One of my coworkers downloaded her recently acquired Covey-style time management skills to a group of us in a meeting yesterday. She started with the basics:
1. There are 24 hours in a day.
Yep, got it.
2. It is up to you what you do with them.
3. What are your priorities?
4. Are you making time for them?
Based on the fact that Stephen Covey is a gazillionaire, I'm guessing that I'm not the only one who struggles with this. For me, it's not an efficiency issue - it's the priorities and balance issue, particularly in my personal life. It's not even that I don't know what my priorities are, it's that I sacrifice them too readily for other people, or worse, for my own, wallowing self. Periods of wallowing may last from hours to months at a time.

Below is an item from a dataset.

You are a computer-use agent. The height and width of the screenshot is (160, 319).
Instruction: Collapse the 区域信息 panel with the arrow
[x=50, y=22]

This last stint I would estimate to have been severe for the last seven months.
The aforementioned coworker went on to say that the man who was leading her training takes himself out to coffee every Saturday morning and organizes himself for the coming week. He looks ahead at his professional and personal calendars, things about what needs to happen in the coming week, and then everything gets a priority number (1, 2 or 3) and a sub-priority number (A, B or C).
As a 23 year old, I would have found this ludicrous. Not the coffee part. Just the organizing part. When myself was my number one priority, all of this seemed easier. With a house and a husband and a demanding job with hopes of moving up some sort of ladder, it's harder - particularly with my caretaking tendencies.

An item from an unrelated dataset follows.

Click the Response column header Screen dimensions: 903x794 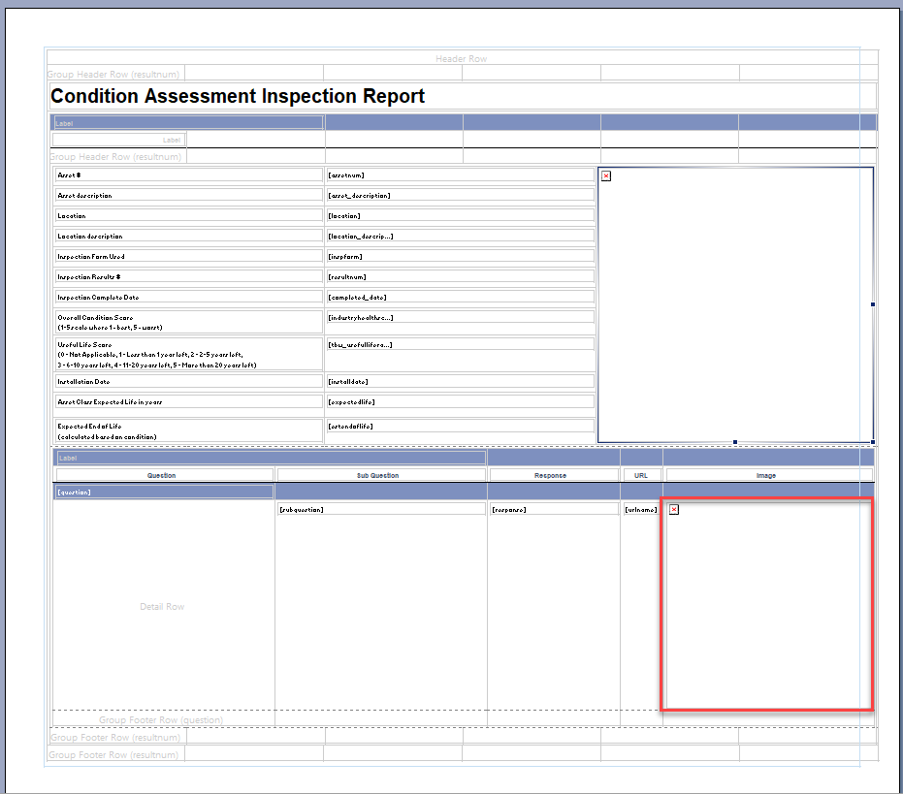[554, 475]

So, I'm giving this new thing a shot.
Being the advocate for the separation of work/life that I am, I plan to break these into two planning sessions: one focused on professional tasks on Friday afternoons before I leave work for the week, and a second for personal items on Saturday mornings before my husband wakes up.
Professional seems easy enough. I'm already a high-performer at work - it's possible that this tool will even prove itself obsolete or counter-productive. (Please disregard the fact that I am currently blogging at work.)

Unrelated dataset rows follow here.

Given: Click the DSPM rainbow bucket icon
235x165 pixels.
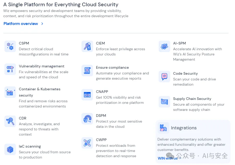Looking at the screenshot, I should [x=87, y=119].
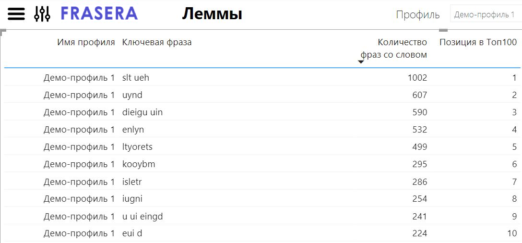This screenshot has width=522, height=243.
Task: Open the Демо-профиль 1 profile dropdown
Action: tap(485, 14)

Personal may, in fact, need to be broken down into those tasks that are really just work at home (i.e. cleaning, yardwork, home improvement, grocery shopping, meal planning, etc.) and things that are really just for me...I think they were called "priorities" above (i.e. writing, exercise, calling a friend or family member, planning to get out of my house, etc.).
In some ways, it seems ludicrous to use this system to manage my motivation to do things that actually make me feel fantastic. On the other hand, it certainly can't hurt.
Also, this is Minnesota and winters are long - if you're not careful, they'll getcha.